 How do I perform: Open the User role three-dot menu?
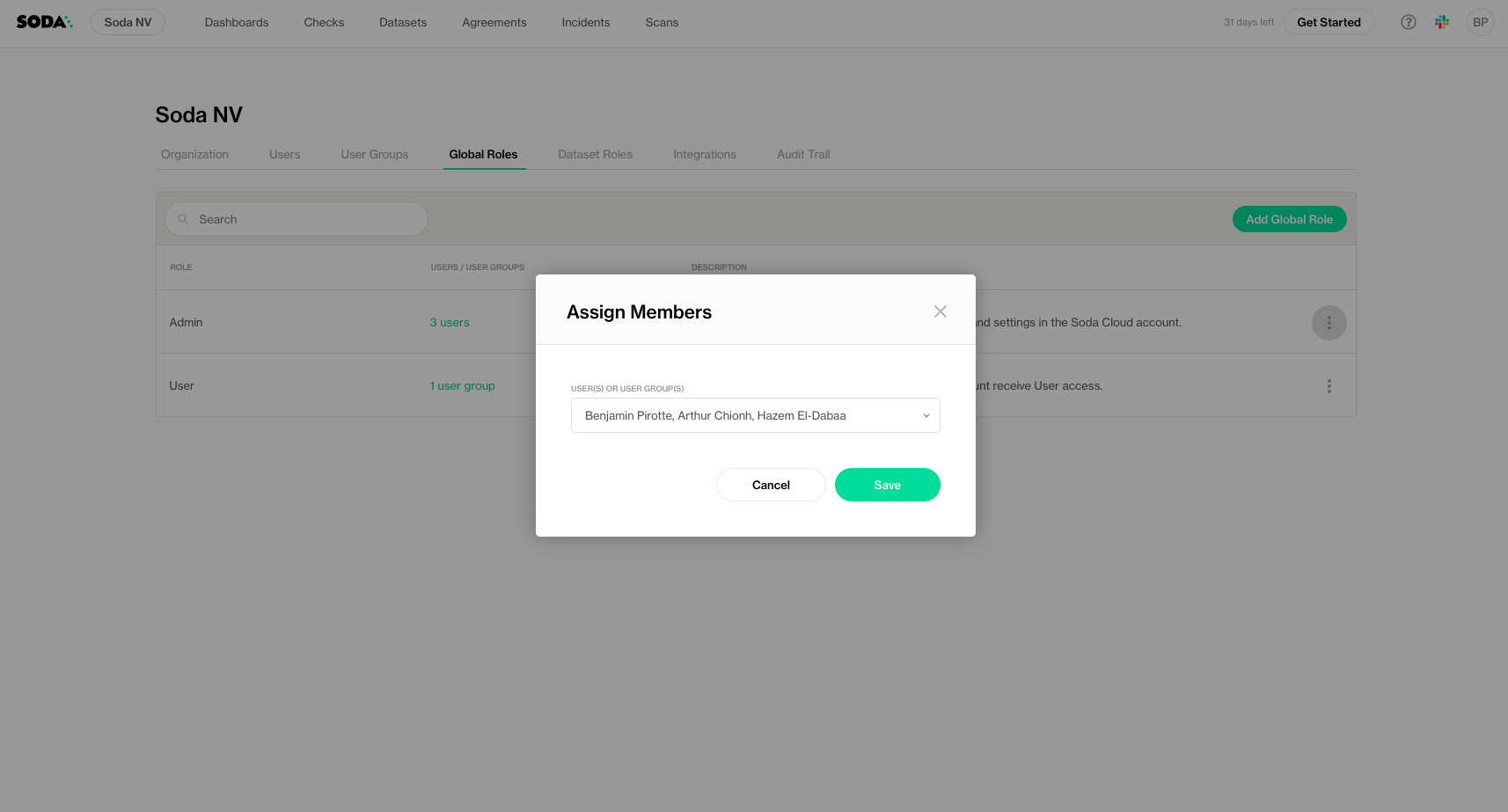pos(1329,386)
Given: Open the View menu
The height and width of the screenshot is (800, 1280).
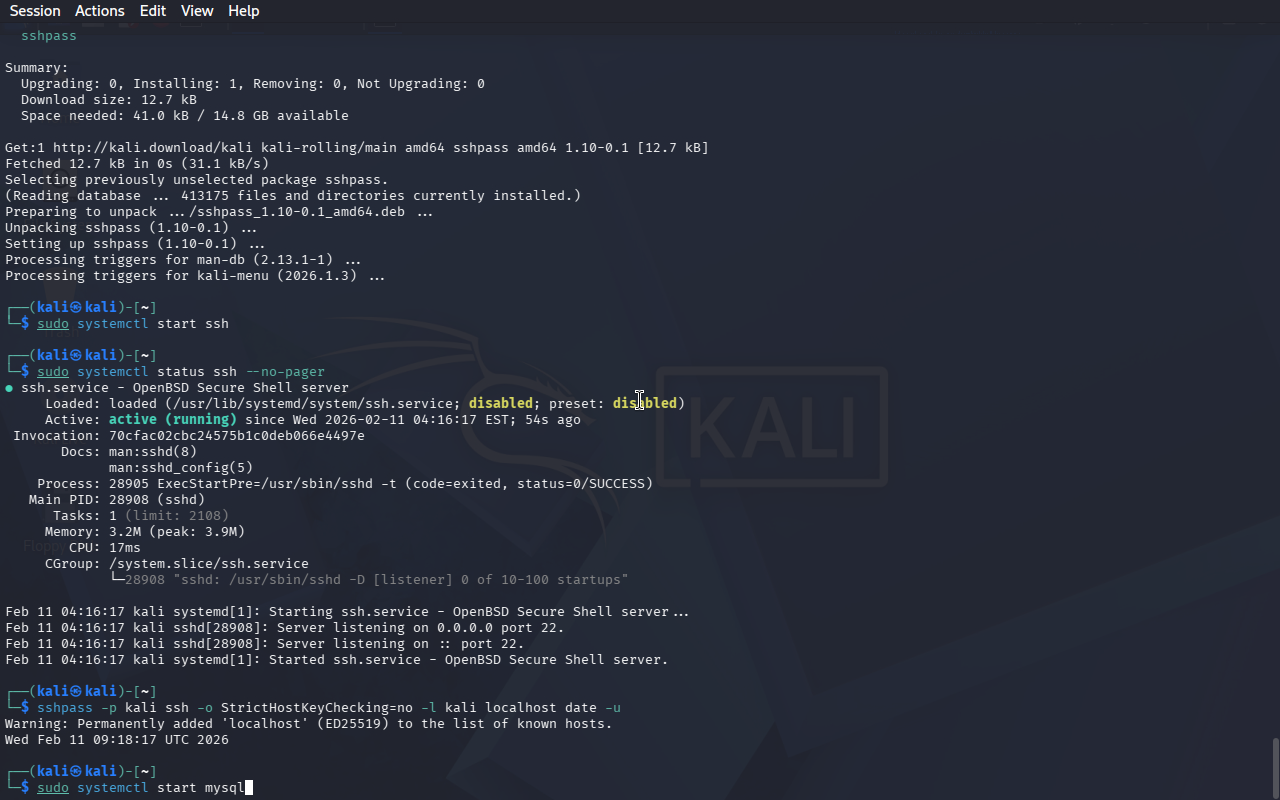Looking at the screenshot, I should (x=197, y=11).
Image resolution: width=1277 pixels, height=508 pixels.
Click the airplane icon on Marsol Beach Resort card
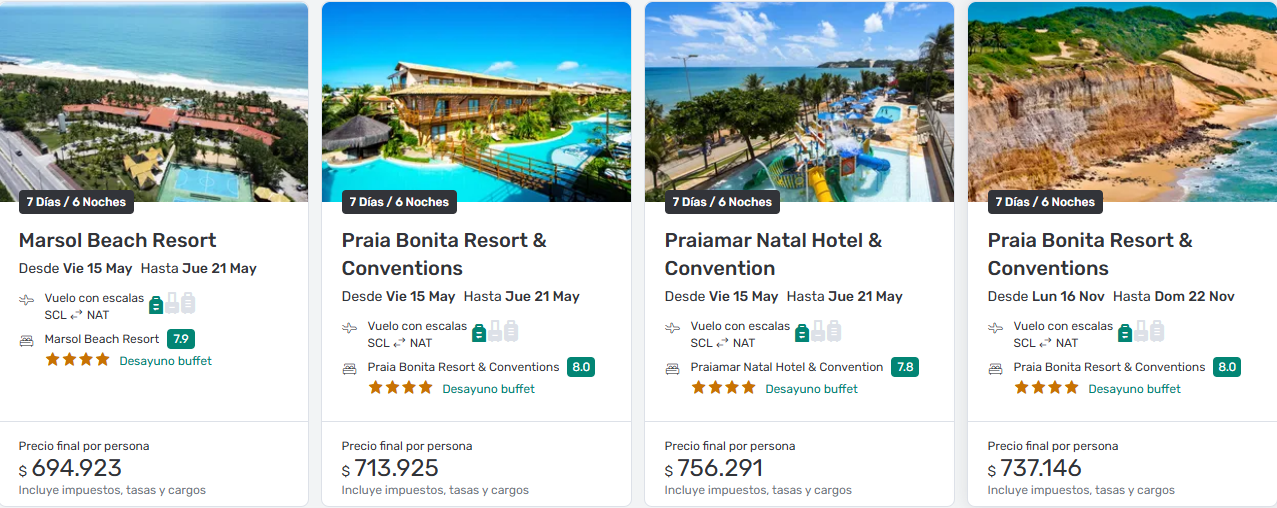26,299
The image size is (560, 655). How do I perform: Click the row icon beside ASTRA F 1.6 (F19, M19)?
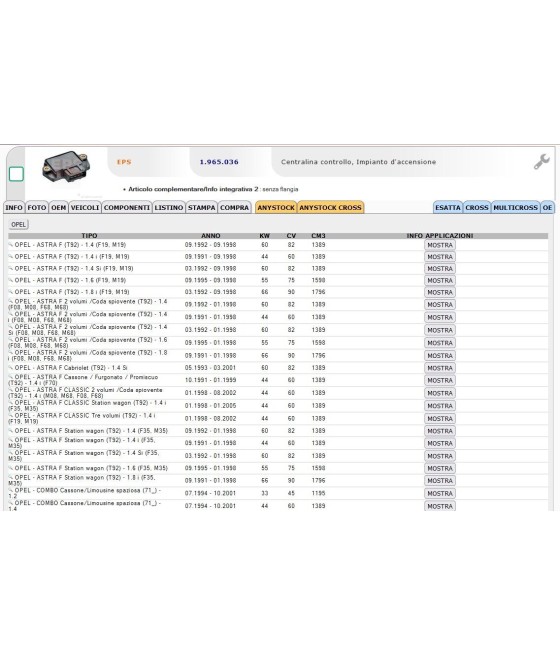[11, 280]
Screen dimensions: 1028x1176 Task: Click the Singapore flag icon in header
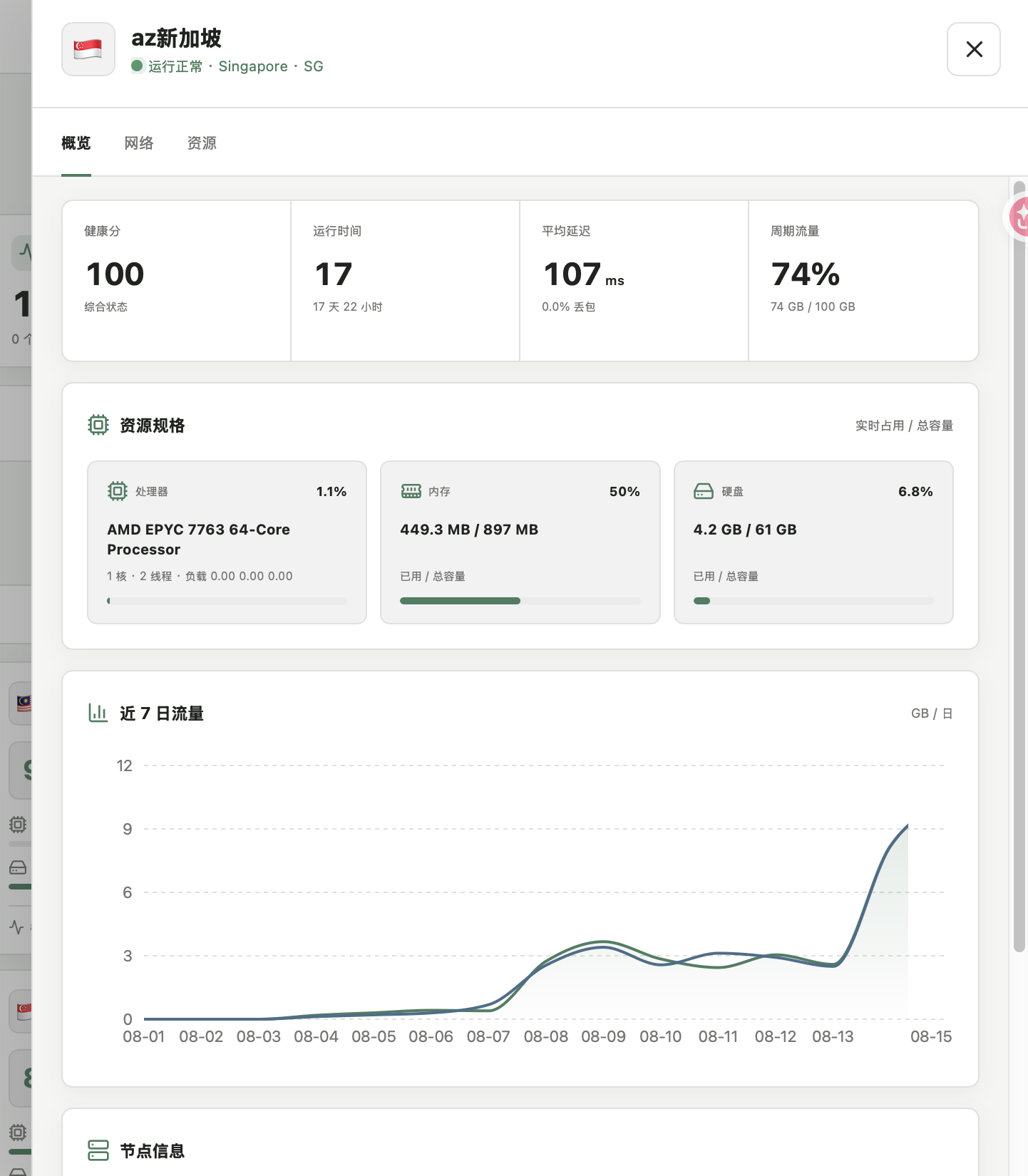pyautogui.click(x=88, y=49)
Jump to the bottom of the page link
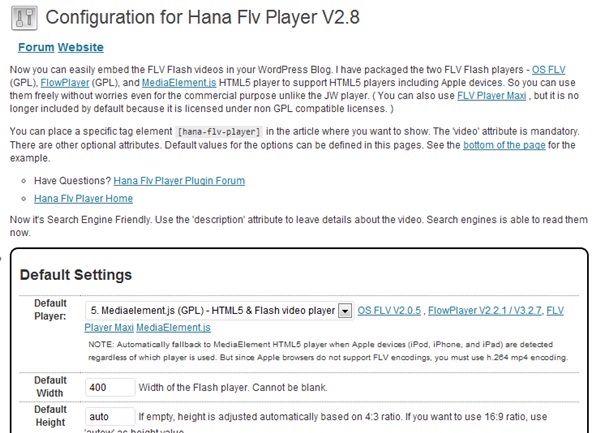Screen dimensions: 600x433 (504, 145)
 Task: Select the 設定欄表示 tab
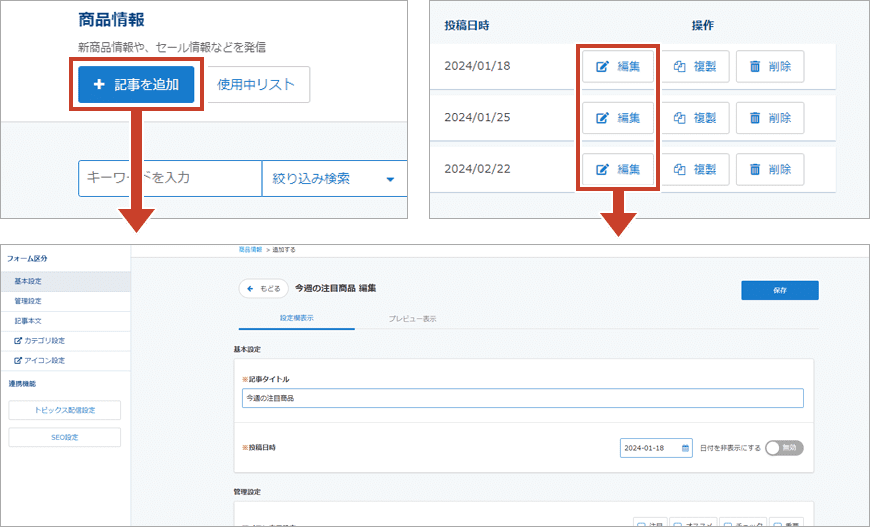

*EXERCISE REQUIREMENTS*. Give back the whole listing exactly as it stands. Drop every picture.

*RESPONSE AREA*.
 How do I perform: Open the User role three-dot menu?
pos(1329,386)
Given: Open the View menu
The height and width of the screenshot is (800, 1280).
Looking at the screenshot, I should (x=197, y=11).
Image resolution: width=1277 pixels, height=508 pixels.
Click the airplane icon on Marsol Beach Resort card
26,299
The image size is (560, 655). How do I perform: Click the row icon beside ASTRA F 1.6 (F19, M19)?
[11, 280]
Screen dimensions: 1028x1176 Task: Click the Singapore flag icon in header
pyautogui.click(x=88, y=49)
Jump to the bottom of the page link
Screen dimensions: 600x433 (504, 145)
 Task: Select the 設定欄表示 tab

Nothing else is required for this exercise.